Authors
- Sandra Prša — Croatia — ORCID: 0000-0001-9639-3918
- Ivana Petrović Juren — Croatia — ORCID: 0000-0002-2793-3455
- Ante Anić — University Hospital Centre Split, Split, Croatia — ORCID: 0000-0002-6864-3999
- Ivana Smoljan — University Hospital Centre Rijeka, Rijeka, Croatia — ORCID: 0000-0002-9668-291X
- Darija Baković Kramarić — University Hospital Centre Split, Split, Croatia — ORCID: 0000-0001-6751-5242
- Kristina Milevoj Križić — Croatia — ORCID: 0000-0003-2115-3076
- Andreja Čleković-Kovačić — Croatia — ORCID: 0000-0002-4532-3597
- Vlasta Soukup Podravec — Croatia — ORCID: 0000-0002-4605-0068
- Iva Ladić — Croatia — ORCID: 0000-0003-0124-5256
- Gabriela Bašković — Croatia — ORCID: 0000-0002-5413-873X
Keywords
left atrial appendage, thrombus, bleeding risk, Amplatzer Amulet occluder device
DOI
https://doi.org/10.15836/ccar2019.252Full Text
Introduction: Most patients with atrial fibrillation (AF) should receive anticoagulant therapy to reduce the risk of systemic embolization. However, there are varying degrees of bleeding risk associated with anticoagulation thus reducing the number of candidates for this therapy. The left atrial appendage (LAA) is the usual source of clot embolisms.
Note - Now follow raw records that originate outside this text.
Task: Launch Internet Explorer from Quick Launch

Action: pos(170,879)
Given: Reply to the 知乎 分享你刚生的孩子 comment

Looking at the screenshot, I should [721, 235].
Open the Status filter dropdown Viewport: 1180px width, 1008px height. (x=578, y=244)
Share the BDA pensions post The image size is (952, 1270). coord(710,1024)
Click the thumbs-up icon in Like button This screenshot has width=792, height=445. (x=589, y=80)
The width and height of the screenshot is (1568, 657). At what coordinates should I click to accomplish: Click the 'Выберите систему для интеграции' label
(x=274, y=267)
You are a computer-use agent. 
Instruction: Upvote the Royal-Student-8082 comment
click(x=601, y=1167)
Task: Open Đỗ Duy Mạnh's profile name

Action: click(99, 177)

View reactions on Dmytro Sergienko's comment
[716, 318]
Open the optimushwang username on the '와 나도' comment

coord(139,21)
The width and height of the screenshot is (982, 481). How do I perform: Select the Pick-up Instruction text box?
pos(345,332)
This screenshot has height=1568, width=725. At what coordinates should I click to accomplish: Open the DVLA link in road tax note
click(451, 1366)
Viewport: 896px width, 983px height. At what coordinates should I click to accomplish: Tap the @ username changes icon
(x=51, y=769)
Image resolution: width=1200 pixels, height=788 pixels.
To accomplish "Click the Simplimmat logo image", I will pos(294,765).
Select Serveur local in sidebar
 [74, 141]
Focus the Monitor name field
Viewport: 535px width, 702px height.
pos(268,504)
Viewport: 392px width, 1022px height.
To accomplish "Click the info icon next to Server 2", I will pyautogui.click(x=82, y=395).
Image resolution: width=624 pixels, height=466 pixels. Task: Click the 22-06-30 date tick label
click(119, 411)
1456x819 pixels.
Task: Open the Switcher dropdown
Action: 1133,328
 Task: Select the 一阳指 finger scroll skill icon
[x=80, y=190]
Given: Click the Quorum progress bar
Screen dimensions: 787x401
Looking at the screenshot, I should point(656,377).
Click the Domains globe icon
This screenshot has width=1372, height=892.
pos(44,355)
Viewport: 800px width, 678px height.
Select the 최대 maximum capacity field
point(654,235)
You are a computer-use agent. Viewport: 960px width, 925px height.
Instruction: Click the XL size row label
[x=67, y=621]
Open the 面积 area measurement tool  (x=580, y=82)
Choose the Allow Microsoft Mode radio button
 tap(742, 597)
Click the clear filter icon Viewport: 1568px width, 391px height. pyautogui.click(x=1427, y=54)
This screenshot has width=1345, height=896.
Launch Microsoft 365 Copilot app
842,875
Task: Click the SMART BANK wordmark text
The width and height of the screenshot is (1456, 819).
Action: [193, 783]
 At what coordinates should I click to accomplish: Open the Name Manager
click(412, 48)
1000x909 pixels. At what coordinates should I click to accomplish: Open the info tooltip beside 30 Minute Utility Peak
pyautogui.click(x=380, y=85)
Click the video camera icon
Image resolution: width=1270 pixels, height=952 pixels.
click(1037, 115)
Percutaneous approaches, often referred to as LAA exclusion procedures, mechanically prevent embolization of LAA thrombi. ( 1 , 2 ) We consider the placement of percutaneous LAA Occlusion Device (Amplatzer Amulet device) a good choice for patients with high bleeding risk. Case report: We present a male, 67-year-old patient with permanent AF, diabetes mellitus, hypertension, (CHADS VASc Score 3) who was admitted to Department of Neurology with nontraumatic intracerebral hemorrhage twice in the same year. First time during oral anticoagulation therapy with warfarin and second time while receiving dabigatran. Since patient had recurrent bleeding on anticoagulant therapy, and his neurological deficit was fully recovered we considered him as ideal patient for LAA Occlusion Device implantation. A transesophageal echocardiogram (TEE) showed a large thrombus almost protruding from the LAA to the left atrium ( Figure 1 ), and treatment with low molecular weight heparin with consecutive monitoring with TEE every six weeks followed mild resolution of thrombus and the patient was sent to interventional cardiologist in University Hospital Centre Split where he was amicably admitted for the life threatening malignant thrombus. After the usual pre-procedural processing including MSCT left atrial angiography, patient was subjected for Amplatzer Amulet Occluding Device 31 mm, with no signs of early complications. Post-procedural patient was receiving dual antiplatelet therapy for six months. Six weeks after implantation TEE exam showed no thrombosis on device, no leak and clots inside the left atrium ( Figure 2 ). Large thrombus protruding from the left atrial appendage to the left atrium. Amplazer Amulet Occluding Device; transesophageal echocardiogram – two chamber (atrial appendage) view. Conclusion: The importance of the LAA in thromboembolic risk among patients with AF provides the rationale for ligation, amputation, or occlusion of the LAA, especially in patients who are candidates for, but cannot receive oral anticoagulation, or those at high risk for bleeding with oral anticoagulation.